> [Items]
******************************

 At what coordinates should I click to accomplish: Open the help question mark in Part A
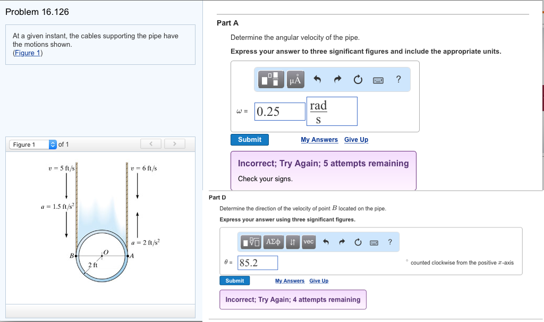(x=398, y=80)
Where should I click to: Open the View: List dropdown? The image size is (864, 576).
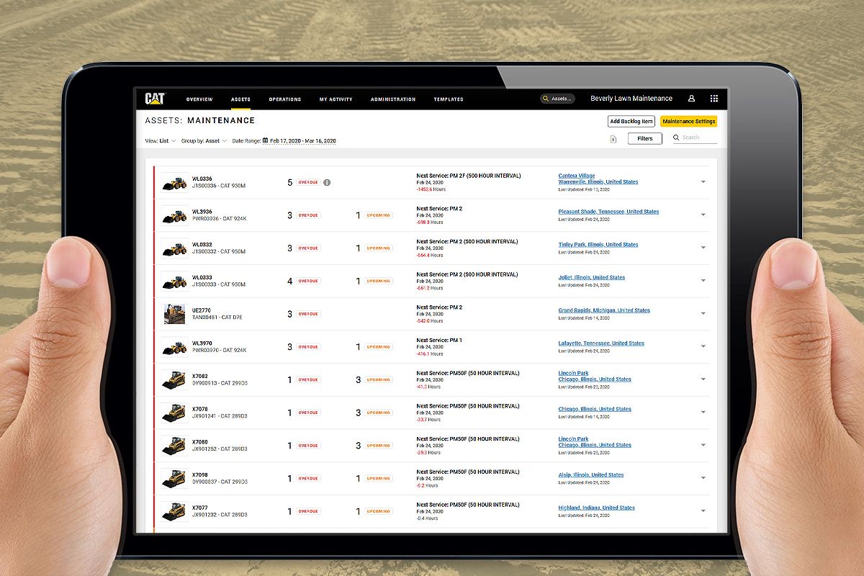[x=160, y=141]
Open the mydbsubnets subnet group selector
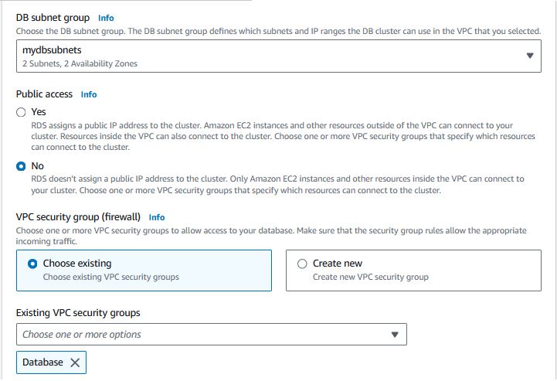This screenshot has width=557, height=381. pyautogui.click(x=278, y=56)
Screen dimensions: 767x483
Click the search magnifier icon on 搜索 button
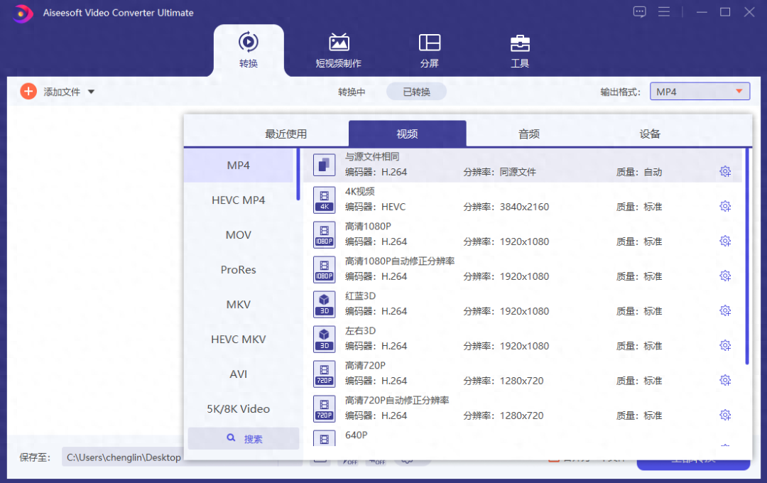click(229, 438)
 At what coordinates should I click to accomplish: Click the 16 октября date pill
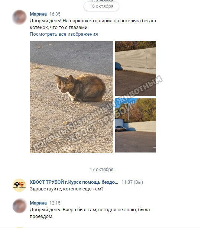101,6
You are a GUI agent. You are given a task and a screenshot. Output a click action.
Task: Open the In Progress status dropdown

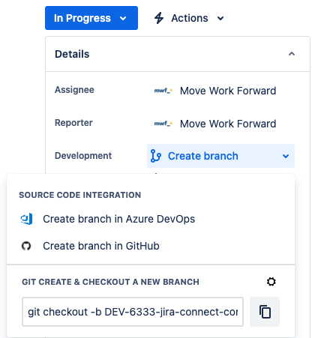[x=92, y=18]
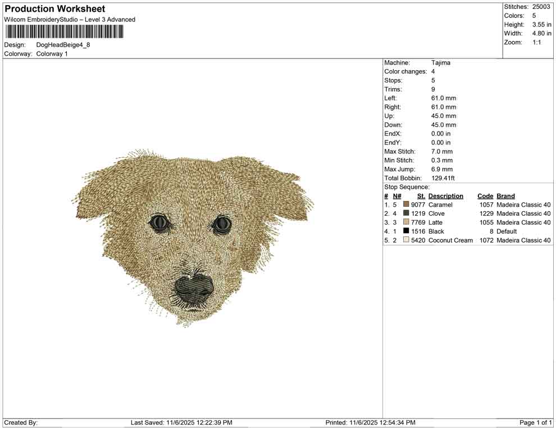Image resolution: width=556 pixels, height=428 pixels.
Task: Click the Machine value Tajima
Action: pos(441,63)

******************************

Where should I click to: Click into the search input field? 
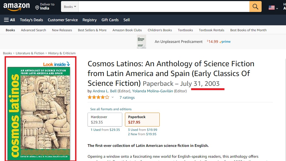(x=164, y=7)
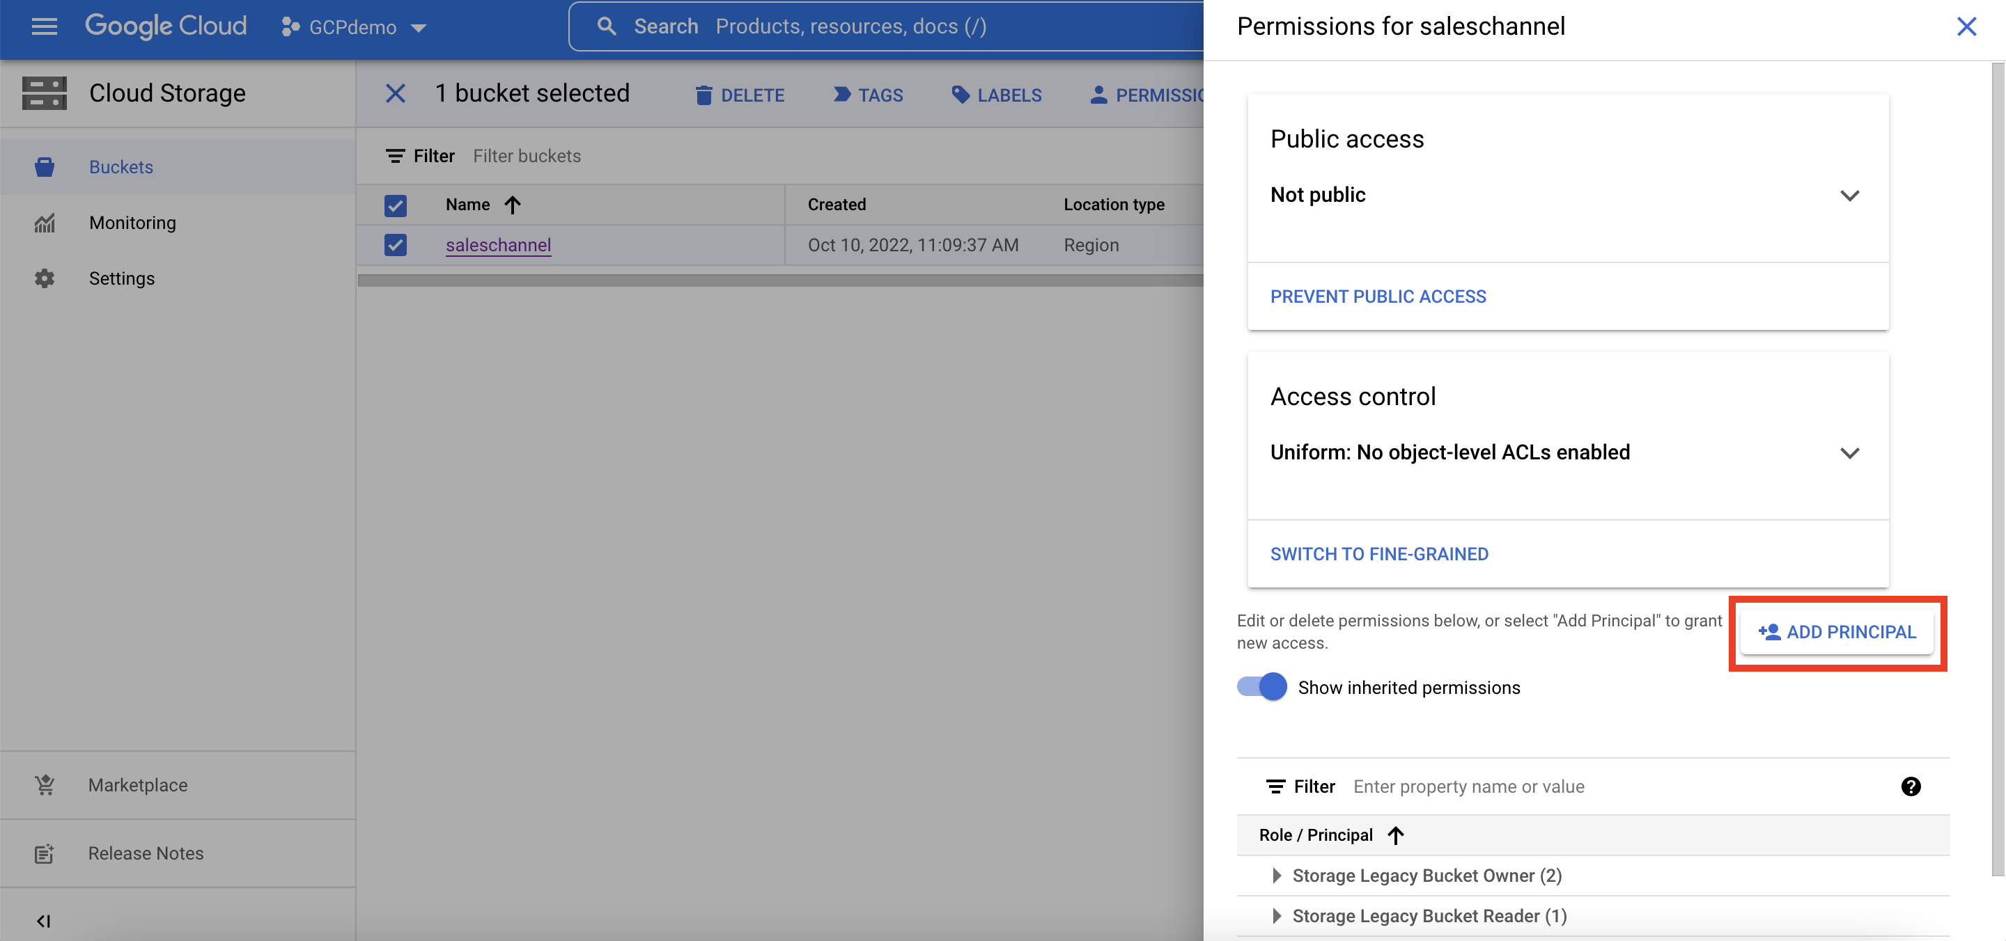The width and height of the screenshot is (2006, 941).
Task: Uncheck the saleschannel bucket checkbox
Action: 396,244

******************************

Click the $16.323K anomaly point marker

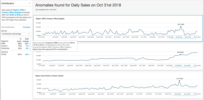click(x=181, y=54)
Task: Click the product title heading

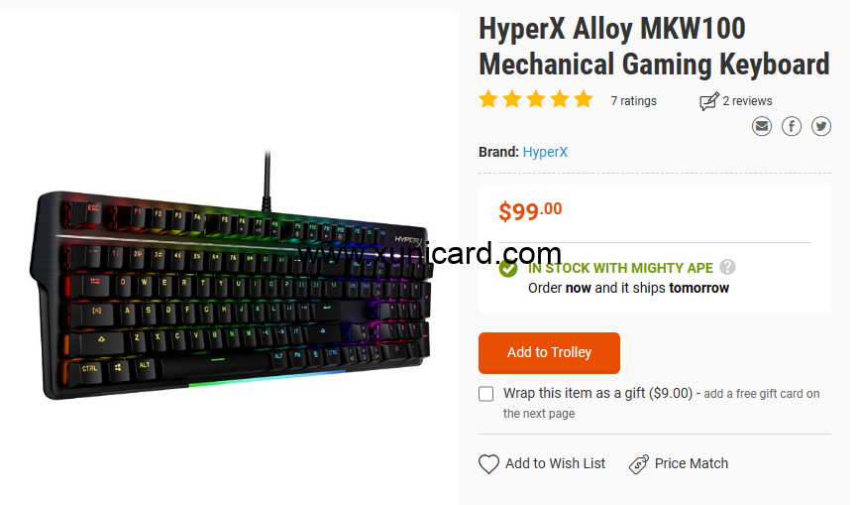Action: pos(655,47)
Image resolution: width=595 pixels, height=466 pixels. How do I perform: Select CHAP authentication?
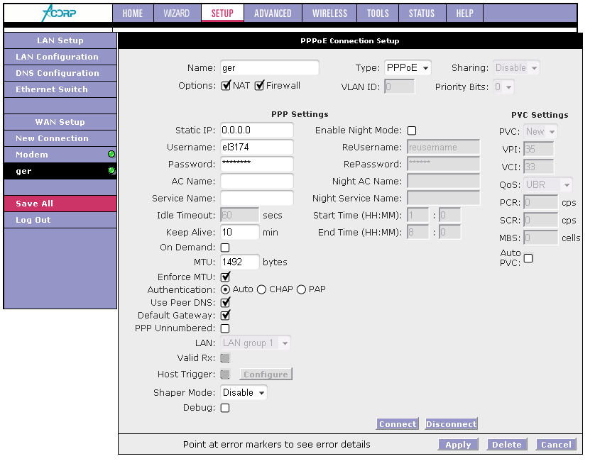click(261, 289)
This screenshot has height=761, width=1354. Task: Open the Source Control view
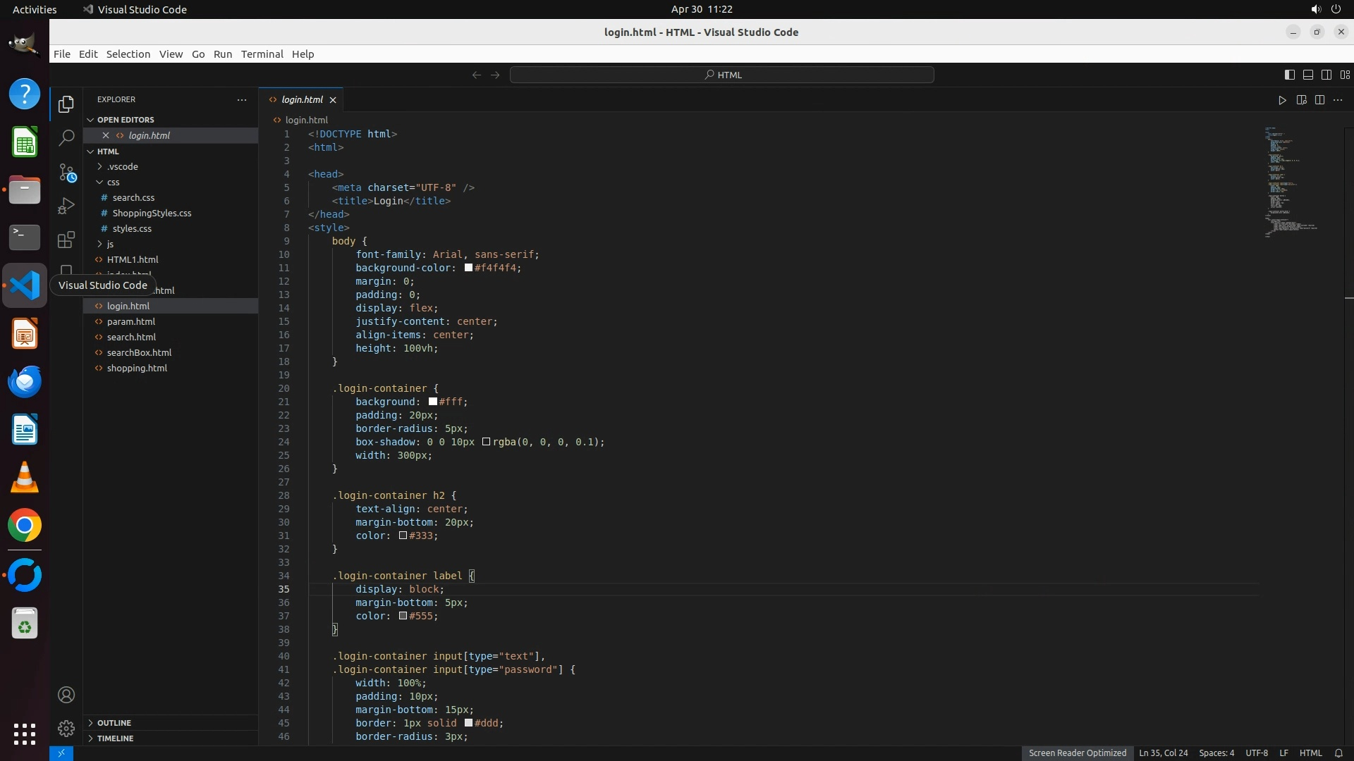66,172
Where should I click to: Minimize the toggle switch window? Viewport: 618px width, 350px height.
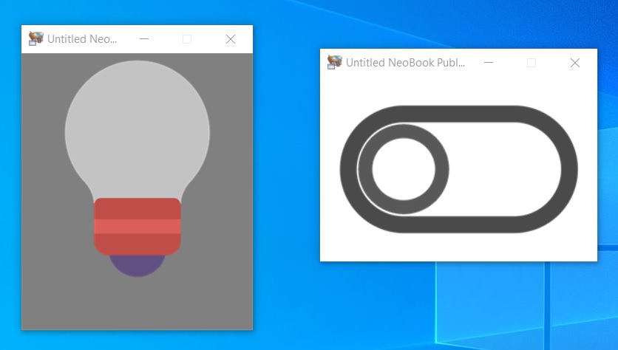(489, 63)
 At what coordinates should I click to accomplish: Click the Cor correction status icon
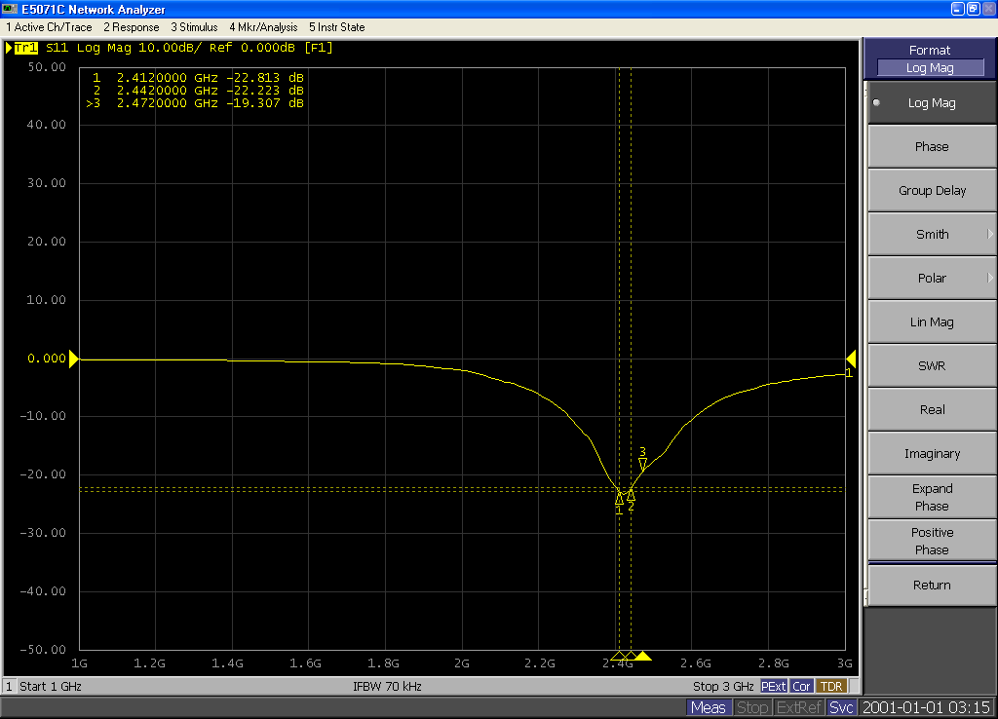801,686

******************************

Copy out the part of the rows that opens with the line containing "At what coordinates should I click to accomplish: Click the 16" and closes with the line containing "Action: pos(441,63)", both of those lines included, word for word and with the pictures left out.

 At what coordinates should I click to accomplish: Click the 16 октября date pill
101,6
You are a GUI agent. You are given a task and a screenshot. Output a click action.
Task: Open the In Progress status dropdown

[x=92, y=18]
Image resolution: width=556 pixels, height=428 pixels.
Task: Click the Machine value Tajima
Action: pos(441,63)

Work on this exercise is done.